Un attacco improvviso di Guazzini e l’Italia prende il Giro: la madison svolta all’improvviso
Un attacco improvviso di Guazzini e l’Italia prende il Giro: la madison svolta all’improvviso

Una trappola per Chiara

Sembra facile, non lo è affatto. La madison è un girare frenetico e per cogliere l’attimo giusto serve avere le gambe e la capacità di leggere nei movimenti degli avversari. Serve l’istinto del velocista e la rapidità d’esecuzione del chitarrista rock. Vittoria è più quella che improvvisa o quella dei secondi e dei millesimi?

«Dipende – ride – Vittoria si trasforma in base a quello che la gara richiede. Sicuramente in una crono come qui in Svizzera, non so quanta improvvisazione ci sia, soprattutto se il percorso è impegnativo e c’è da spingere. E’ stato bello vivere quelle emozioni a Parigi. Ed è vero che Chiara mi avesse detto di non fare colpi di testa, infatti io non le ho detto niente. Ho pensato: “Vedrai, quando sono lì, il cambio me lo deve dare!”. Però sapevo che aveva la gamba, quindi non l’ho detto solo per non turbarla mentalmente. Non avevo dubbi che ce l’avremmo fatta».

Ultimo cambio, sarà Guazzini a chiudere la madison di Parigi, quando la vittoria diventerà matematica
Ultimo cambio, sarà Guazzini a chiudere la madison di Parigi, quando la vittoria diventerà matematica

Tornare a mani vuote

Alla fine Consonni ha apprezzato, inevitabile che fosse così. Anche lei si era accorta dei movimenti delle altre coppie ed è stata ben contenta alla fine di assecondare il gioco della compagna, che intanto continua il suo racconto.

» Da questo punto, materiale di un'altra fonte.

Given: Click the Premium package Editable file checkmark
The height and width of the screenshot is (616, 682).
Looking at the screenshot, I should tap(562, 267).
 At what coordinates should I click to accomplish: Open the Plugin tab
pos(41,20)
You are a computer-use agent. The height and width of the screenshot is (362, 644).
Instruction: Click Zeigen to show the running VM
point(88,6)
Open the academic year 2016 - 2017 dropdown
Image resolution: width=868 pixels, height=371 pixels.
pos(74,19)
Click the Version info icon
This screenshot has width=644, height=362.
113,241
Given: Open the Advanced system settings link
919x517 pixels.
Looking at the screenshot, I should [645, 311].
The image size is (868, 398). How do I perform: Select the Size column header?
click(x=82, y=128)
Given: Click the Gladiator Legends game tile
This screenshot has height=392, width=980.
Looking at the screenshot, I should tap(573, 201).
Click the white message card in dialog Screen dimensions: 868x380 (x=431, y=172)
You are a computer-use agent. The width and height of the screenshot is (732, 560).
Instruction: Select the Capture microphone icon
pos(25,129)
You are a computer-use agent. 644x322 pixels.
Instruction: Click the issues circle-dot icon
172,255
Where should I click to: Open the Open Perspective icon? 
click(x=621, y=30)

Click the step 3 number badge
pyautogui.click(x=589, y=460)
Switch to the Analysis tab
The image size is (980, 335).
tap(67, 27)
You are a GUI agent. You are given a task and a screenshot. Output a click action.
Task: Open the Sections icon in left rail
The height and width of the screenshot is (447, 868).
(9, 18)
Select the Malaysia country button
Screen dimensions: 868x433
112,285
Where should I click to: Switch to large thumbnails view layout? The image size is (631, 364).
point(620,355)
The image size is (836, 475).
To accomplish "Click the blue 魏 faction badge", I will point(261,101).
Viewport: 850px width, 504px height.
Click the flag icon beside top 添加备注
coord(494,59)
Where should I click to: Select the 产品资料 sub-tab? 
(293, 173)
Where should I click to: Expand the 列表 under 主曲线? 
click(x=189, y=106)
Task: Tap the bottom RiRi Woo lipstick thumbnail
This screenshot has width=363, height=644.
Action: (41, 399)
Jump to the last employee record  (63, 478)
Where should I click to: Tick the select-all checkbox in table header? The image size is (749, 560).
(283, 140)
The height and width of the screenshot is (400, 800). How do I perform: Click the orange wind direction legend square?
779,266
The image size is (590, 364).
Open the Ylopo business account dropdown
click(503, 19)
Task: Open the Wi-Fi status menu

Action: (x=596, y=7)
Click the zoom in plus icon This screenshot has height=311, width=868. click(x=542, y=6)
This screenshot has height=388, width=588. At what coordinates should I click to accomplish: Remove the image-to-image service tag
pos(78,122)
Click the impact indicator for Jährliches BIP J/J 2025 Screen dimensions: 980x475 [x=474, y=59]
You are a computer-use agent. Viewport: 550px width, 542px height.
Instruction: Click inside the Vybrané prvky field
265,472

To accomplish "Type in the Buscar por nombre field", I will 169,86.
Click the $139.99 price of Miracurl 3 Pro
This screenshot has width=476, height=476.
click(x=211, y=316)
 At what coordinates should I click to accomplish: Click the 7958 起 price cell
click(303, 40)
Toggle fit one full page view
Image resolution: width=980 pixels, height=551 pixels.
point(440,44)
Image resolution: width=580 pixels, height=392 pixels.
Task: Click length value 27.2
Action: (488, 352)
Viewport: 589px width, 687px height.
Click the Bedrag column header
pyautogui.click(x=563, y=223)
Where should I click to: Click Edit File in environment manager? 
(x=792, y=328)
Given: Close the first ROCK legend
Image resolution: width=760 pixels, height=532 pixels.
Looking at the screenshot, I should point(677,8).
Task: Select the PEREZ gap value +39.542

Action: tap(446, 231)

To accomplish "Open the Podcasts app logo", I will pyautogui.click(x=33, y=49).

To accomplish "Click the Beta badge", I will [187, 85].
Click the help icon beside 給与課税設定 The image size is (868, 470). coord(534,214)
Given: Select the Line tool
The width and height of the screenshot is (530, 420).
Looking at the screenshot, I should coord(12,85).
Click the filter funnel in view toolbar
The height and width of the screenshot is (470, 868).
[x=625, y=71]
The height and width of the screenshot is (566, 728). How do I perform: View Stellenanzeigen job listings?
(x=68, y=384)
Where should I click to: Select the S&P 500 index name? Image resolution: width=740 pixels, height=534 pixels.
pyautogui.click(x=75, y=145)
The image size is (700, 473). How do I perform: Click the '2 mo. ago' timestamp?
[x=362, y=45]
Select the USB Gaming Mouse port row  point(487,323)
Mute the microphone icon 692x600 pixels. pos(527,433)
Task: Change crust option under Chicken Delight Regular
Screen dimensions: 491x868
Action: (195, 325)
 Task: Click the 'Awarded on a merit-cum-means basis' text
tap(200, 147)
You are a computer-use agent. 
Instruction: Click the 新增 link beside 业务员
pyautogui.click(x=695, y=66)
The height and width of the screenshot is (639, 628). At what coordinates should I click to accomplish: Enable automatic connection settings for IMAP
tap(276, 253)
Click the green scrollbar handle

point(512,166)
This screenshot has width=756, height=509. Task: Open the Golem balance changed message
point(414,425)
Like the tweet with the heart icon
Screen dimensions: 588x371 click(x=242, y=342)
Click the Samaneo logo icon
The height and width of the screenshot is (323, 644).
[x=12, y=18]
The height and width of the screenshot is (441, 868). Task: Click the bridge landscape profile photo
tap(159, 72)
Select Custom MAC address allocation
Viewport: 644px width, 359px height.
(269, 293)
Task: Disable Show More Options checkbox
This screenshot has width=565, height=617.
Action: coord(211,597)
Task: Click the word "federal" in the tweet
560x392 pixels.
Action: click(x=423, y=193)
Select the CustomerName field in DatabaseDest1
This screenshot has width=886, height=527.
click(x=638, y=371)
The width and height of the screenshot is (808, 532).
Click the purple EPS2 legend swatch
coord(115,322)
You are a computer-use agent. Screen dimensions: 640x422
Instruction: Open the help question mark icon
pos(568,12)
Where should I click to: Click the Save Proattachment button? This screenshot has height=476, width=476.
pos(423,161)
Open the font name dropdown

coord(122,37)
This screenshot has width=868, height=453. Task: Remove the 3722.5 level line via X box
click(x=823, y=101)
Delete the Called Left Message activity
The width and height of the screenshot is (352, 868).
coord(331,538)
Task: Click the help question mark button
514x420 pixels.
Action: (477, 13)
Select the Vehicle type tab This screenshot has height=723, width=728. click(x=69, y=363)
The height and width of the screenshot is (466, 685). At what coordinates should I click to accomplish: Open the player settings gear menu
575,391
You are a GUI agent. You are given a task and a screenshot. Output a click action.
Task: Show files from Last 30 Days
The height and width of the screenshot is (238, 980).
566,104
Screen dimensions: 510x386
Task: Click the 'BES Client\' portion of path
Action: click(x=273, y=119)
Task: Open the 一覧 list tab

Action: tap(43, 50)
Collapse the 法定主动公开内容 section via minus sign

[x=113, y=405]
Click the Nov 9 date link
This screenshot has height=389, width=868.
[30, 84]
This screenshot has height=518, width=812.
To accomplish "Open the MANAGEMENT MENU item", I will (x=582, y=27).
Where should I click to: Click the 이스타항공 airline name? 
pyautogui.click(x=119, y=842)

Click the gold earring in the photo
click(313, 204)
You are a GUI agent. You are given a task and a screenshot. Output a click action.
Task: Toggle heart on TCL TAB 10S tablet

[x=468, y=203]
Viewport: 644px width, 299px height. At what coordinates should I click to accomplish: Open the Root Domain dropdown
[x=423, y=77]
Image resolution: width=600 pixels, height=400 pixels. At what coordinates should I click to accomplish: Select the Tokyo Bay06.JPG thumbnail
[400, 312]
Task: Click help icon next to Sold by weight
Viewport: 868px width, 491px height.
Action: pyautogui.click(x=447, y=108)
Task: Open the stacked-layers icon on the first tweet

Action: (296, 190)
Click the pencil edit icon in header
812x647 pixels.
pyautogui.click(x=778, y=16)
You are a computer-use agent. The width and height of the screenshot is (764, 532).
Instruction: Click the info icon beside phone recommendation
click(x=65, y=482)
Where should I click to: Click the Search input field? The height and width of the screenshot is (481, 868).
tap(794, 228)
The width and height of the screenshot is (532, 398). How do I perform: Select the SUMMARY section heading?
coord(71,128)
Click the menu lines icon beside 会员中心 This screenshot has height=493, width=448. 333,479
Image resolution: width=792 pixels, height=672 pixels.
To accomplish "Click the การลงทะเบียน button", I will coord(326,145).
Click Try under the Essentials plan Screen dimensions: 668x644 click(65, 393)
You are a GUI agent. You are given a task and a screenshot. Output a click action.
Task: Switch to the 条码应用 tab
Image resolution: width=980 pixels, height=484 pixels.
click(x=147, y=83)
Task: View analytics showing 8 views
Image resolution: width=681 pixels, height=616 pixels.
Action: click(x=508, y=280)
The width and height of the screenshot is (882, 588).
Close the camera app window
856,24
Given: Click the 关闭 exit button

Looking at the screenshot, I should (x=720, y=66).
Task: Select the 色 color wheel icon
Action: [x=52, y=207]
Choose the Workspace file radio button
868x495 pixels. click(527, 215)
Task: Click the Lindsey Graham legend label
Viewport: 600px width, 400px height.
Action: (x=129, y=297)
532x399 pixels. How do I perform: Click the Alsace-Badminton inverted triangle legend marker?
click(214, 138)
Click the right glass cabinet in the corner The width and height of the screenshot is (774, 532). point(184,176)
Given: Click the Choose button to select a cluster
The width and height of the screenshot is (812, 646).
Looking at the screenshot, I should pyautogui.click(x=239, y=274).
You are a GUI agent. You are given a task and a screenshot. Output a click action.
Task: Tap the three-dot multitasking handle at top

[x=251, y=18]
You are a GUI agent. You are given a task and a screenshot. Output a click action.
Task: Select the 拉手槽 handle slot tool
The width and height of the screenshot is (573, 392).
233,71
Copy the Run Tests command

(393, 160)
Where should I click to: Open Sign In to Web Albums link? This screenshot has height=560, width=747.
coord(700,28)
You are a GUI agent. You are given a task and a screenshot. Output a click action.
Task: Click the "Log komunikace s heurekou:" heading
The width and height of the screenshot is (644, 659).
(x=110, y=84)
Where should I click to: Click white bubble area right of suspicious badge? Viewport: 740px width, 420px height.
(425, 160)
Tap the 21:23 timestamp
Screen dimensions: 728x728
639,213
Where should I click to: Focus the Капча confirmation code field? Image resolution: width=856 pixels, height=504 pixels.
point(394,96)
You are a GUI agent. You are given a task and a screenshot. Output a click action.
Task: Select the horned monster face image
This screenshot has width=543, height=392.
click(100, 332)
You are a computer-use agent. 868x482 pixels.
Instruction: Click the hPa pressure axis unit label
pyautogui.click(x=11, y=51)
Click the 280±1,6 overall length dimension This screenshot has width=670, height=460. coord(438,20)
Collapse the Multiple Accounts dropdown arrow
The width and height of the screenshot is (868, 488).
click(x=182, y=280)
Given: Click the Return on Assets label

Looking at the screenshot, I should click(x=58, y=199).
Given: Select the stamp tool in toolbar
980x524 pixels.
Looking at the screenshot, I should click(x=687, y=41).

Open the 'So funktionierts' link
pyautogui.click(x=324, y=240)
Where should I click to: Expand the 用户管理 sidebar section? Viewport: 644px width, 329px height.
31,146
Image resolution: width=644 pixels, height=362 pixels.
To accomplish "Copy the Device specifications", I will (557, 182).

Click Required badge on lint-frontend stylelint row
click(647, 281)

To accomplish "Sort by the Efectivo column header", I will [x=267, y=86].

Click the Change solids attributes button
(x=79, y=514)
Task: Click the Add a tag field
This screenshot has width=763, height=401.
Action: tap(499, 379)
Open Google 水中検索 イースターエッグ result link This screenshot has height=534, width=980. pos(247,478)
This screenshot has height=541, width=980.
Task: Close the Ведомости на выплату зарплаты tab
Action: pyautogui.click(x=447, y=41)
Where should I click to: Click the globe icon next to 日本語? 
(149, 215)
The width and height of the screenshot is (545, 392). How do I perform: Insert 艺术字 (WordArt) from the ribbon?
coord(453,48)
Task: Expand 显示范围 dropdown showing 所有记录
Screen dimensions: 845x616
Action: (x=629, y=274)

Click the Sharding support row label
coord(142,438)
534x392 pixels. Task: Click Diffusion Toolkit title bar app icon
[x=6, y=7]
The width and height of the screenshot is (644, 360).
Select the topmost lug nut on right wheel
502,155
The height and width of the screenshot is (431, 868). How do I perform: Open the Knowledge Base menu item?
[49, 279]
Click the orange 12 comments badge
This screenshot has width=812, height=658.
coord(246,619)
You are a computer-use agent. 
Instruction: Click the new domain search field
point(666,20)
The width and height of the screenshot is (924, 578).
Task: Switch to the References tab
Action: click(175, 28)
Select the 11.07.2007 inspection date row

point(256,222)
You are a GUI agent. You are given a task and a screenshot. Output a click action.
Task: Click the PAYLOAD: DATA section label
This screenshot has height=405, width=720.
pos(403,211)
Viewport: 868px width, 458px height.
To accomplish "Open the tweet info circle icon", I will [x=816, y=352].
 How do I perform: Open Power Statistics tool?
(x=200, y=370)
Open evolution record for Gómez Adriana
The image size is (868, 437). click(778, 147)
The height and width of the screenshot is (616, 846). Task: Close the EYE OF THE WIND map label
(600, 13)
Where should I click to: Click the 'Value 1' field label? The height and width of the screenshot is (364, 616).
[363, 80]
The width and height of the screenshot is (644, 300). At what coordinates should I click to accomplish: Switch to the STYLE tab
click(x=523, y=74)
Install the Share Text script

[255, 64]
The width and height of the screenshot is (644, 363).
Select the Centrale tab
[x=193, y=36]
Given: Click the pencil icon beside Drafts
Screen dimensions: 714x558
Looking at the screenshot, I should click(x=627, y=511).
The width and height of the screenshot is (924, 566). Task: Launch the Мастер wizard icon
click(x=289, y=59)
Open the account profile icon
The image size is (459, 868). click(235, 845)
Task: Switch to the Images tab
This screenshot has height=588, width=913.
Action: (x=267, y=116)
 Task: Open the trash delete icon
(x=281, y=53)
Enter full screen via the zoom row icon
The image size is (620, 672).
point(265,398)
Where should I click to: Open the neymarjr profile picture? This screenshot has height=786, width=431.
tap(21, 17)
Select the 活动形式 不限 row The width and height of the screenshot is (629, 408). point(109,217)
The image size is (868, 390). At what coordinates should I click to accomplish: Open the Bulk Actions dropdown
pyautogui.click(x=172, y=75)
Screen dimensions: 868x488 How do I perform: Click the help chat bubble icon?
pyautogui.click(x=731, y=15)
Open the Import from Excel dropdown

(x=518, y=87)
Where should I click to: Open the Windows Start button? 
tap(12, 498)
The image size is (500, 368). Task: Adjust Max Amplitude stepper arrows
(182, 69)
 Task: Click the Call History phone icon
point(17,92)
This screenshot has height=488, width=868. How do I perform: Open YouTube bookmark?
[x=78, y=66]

«Erano tante volate che le altre nazioni continuavano a buttarsi dentro – ricorda – e si era sempre tutti al limite, quindi era da un po’ già che ci pensavo. Dicevo fra me e me: “Sto qui, sto qui, sto qui e quando vedo, parto!”. E quando siamo arrivati che mancava una quarantina di giri, ho ritenuto che fosse il momento giusto e sono andata. Venivamo dal quartetto, una grande delusione per tutti, perché ci speravamo. Sono tanti anni che lavoriamo insieme, inutile dire che ce lo meritassimo perché penso che tutti i quartetti se lo meritassero. Nessuno arriva lì per caso. Però mi sembrava che non ci meritassimo di tornare a casa a mani vuote. Diciamo che quella delusione è stata una motivazione in più per dare tutto».

Fra Balsamo e Consonni

Il fuori programma, oltre l’attacco, è che l’abitudine della madison azzurra negli ultimi anni ha visto Guazzini in coppia con Balsamo più che con Consonni. Il rammarico di Tokyo forse fu proprio aver smontato la coppia che aveva appena vinto i campionati europei della specialità. Ma qui il discorso si innesta sui trascorsi comuni in maglia Valcar e gli anni nella nazionale sin dagli juniores, che hanno fatto di questo gruppo una banda molto affiatata.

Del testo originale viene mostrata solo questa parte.